Ministry of Happiness and Gross National Happiness
The Bhutan Government considered absurd to base the assessment of the population’s welfare on irrelevant indicators such as GDP (gross domestic product).
So they invented another indicator – Gross National Happiness. It was legislated by Article 9 of the Bhutan Constitution, which states the following:
“The main purpose of the Government’s activity is for every citizen of this country to achieve happiness”! The whole national development strategy is based, if you can believe this, on the Gross National Happiness! So a new ministry was founded – The Ministry of Happiness.

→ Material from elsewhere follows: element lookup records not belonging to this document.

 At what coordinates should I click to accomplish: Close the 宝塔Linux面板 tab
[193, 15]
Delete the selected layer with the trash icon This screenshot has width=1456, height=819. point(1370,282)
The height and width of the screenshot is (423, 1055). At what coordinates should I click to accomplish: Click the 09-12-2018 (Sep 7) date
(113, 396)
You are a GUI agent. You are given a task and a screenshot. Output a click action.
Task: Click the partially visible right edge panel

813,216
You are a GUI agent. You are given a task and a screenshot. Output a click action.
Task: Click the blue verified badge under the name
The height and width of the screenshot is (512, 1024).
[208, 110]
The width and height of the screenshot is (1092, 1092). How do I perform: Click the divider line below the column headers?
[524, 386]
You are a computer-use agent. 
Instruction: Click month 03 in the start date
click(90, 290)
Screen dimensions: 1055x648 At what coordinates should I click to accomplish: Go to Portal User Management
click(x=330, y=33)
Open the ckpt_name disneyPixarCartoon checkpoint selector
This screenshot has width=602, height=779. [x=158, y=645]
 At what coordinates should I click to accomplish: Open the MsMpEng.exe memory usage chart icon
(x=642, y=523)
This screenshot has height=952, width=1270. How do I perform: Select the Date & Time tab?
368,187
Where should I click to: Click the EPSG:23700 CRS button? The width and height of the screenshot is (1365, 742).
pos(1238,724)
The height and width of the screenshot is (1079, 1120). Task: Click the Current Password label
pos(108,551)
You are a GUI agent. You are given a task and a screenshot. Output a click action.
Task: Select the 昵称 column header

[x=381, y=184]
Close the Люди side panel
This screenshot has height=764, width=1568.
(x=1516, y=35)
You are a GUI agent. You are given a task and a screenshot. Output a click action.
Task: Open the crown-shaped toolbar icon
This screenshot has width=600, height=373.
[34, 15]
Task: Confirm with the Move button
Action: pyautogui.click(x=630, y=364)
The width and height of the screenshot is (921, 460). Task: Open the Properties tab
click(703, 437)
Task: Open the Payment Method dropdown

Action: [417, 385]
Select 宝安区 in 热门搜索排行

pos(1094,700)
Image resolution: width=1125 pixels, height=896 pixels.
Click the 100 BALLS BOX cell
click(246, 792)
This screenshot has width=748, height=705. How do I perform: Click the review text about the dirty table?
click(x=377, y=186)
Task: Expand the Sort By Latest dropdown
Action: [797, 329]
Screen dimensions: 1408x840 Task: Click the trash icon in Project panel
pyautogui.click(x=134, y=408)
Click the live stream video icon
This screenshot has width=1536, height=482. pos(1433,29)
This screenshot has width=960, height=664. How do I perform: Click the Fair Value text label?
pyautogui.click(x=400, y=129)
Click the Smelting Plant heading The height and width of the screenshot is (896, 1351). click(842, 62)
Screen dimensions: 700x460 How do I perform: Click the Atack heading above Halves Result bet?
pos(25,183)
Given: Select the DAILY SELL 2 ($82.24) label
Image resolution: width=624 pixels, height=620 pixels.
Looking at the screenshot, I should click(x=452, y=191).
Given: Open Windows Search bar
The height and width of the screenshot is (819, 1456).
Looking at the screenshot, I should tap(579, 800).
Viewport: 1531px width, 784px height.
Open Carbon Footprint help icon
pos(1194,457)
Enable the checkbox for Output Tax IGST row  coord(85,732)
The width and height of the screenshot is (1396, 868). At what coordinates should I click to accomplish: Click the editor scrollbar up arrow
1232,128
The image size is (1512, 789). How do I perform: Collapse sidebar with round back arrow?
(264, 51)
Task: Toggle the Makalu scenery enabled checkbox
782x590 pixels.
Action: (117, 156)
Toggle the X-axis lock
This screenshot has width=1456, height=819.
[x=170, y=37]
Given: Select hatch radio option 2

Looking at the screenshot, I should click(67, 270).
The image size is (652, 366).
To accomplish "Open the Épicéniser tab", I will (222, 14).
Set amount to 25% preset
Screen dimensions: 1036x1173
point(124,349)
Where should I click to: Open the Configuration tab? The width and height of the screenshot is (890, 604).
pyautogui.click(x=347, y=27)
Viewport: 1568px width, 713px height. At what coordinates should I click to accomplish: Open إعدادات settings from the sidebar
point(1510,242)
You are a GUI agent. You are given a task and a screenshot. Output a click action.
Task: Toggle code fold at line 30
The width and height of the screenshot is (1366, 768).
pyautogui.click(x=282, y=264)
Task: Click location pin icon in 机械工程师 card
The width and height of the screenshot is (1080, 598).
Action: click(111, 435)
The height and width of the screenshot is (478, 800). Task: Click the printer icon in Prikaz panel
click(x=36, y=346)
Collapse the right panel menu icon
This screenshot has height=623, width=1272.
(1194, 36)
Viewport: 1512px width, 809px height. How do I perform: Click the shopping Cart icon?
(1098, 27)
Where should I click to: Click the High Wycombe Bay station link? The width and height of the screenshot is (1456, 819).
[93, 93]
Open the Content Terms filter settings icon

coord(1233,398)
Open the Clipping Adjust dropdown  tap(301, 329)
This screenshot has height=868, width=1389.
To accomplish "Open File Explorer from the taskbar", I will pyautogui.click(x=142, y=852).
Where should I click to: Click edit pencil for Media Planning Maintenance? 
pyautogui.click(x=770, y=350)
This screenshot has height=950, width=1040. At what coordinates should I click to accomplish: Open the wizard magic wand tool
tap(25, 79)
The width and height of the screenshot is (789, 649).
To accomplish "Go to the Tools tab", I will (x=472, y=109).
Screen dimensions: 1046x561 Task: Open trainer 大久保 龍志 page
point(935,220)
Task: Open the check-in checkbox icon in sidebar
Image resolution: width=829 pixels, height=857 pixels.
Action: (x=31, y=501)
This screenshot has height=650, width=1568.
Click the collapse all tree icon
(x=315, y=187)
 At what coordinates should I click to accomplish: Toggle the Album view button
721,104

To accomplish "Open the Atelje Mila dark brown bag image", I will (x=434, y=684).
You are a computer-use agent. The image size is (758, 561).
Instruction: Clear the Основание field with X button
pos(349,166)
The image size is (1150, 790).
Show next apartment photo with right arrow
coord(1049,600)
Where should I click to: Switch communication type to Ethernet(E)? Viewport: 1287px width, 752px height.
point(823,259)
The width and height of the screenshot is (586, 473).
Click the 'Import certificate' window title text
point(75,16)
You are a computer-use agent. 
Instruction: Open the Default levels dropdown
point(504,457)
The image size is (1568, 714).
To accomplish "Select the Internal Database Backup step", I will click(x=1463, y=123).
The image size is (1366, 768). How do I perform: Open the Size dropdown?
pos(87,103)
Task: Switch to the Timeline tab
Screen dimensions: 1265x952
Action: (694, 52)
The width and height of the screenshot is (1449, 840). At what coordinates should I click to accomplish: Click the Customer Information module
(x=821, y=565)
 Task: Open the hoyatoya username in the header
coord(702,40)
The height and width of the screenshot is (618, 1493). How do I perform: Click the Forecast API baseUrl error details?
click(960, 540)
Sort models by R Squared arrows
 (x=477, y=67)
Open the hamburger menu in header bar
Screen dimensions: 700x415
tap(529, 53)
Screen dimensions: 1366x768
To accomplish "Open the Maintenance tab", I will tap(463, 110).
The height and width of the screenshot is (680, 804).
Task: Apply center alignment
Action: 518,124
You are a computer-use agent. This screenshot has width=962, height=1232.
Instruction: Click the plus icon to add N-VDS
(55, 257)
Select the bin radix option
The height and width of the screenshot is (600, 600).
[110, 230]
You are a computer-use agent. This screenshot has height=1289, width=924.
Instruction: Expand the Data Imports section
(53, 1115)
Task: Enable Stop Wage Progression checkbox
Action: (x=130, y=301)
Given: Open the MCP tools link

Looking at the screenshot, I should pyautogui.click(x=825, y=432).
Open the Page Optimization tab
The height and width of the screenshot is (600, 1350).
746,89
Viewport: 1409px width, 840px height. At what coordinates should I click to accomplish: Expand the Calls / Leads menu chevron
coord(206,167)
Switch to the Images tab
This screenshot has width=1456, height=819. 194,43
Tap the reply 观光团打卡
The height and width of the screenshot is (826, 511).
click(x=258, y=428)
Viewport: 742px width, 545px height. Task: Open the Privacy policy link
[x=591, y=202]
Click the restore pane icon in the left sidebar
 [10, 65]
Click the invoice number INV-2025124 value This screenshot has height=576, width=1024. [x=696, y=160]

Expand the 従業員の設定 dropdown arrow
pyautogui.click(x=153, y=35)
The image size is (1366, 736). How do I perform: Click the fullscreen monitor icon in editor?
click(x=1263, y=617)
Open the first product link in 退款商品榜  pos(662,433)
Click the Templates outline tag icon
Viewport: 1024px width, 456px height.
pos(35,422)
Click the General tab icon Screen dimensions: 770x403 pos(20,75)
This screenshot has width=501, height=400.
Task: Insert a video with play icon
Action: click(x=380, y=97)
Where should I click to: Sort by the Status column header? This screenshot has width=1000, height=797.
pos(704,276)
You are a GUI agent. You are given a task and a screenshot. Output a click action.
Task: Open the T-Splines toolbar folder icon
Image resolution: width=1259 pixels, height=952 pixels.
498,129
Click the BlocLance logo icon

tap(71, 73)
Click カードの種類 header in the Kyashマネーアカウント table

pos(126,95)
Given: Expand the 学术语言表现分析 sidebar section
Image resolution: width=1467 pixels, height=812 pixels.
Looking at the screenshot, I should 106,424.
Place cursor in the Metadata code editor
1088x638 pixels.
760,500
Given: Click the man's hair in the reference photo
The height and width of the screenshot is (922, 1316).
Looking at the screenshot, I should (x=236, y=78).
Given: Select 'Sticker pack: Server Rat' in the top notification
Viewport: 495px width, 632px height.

The Ministry of Happiness has organized several international conferences, where leading specialists from the West were invited (including several Nobel economics laureates) in order to develop efficient strategies and methods to evaluate the indicator of The National Happiness, a result of the country’s economic situation and the population’s well-being. One of the key terms in this formula is … the smile frequency!
The concept of Gross National Happiness has often been explained by its 4 pillars: sustainable socio-economic development, good governance, environmental conservation, and cultural preservation.
Lately, the 4 pillars have been further classified into 9 domains, which are: health, psychological well-being, time use, education, cultural diversity and resilience, community vitality, good governance, ecological diversity and resilience, and living standards.
”Are you happy?”
The question “Are you happy?” is addressed to all citizens during the official population census. During the last census in 2015, 8.4% of Bhutans replied “deeply happy”, 35% “extensively happy”, 47.9% “narrowly happy” and only 8.8% “unhappy”.
What other “strangeness” exists in the Thunder-Dragon Kingdom?
Traditions are well enshrined.
Bhutan protects its millenary traditions inherited from their ancestors.
For this reason, the country restricted tourism and mountain climbing.
Until recently, in order to get a visa, a person had to be personally invited by a member of the royal family. Visiting outside the capital is possible only in organized groups and only with an official guide.
Television was founded only in 1999, thus being the only country on Earth that didn’t have a TV station at that time.
The first newspaper was founded in 2012.
Bhutan has only one psychiatrist.
There is no hunger or crime and practically no corruption.
Animal killing is prohibited. Most people from Bhutan are vegetarians. For those who eat meat, it is imported from India.
Bhutan citizens are required by law to have a national costume.
Law as a profession is forbidden in Bhutan.
A special royal decree states: “People who are able to turn black into white and white into black are not allowed in the courtroom!”
Bhutan’s King is the youngest monarch in the world (he was born in 1980) and is highly loved and respected among subjects, and outside the kingdom.
After his marriage to a beautiful daughter of an aviator (the main criterion was love, not the noble blood), the national happiness index has increased.
His Highness is very concerned about the health of his people – Bhutan is the first country in the world where smoking was banned everywhere.
There is little activity in the heavy industry field, since the Government takes great care of the environment within the kingdom.
More than half of its territory is declared National Park, where hunting is prohibited, as well as deforestation.
The importation of fertilizers is forbidden. Everything growing in Bhutan is organic.
You may wonder what is the country’s welfare based on? 80% of the population practices organic farming and textile production, most of which manufactured. Exports of rice and organic fruits, and electricity produced by the country’s hydropower successfully sustain the economy.
People live in large homes, with 2-3 levels, scattered through ravines and on slopes.
The peaks are home for over 200 monasteries, built by the Tibetan King himself in the seventh century.
The towns are small.
The largest is the capital Thimphu, with 40 thousand inhabitants.
The few Westerners who visited the Dragon Kingdom were amazed of how everything around inspires harmony and peace: a merciful peasant that bandages with care the wing of a wounded raven, the only traffic police of the capital, who gets bored on the job, dog owners that groom their pets every morning with gratitude, because they protected them from evil spirits during the night, monks’ chanting and friendly faces of people on the streets.
This is the Thunder Dragon Kingdom built under the clouds, where happiness is at home.
Sounds like a paradise, or … a science fiction movie … doesn’t it?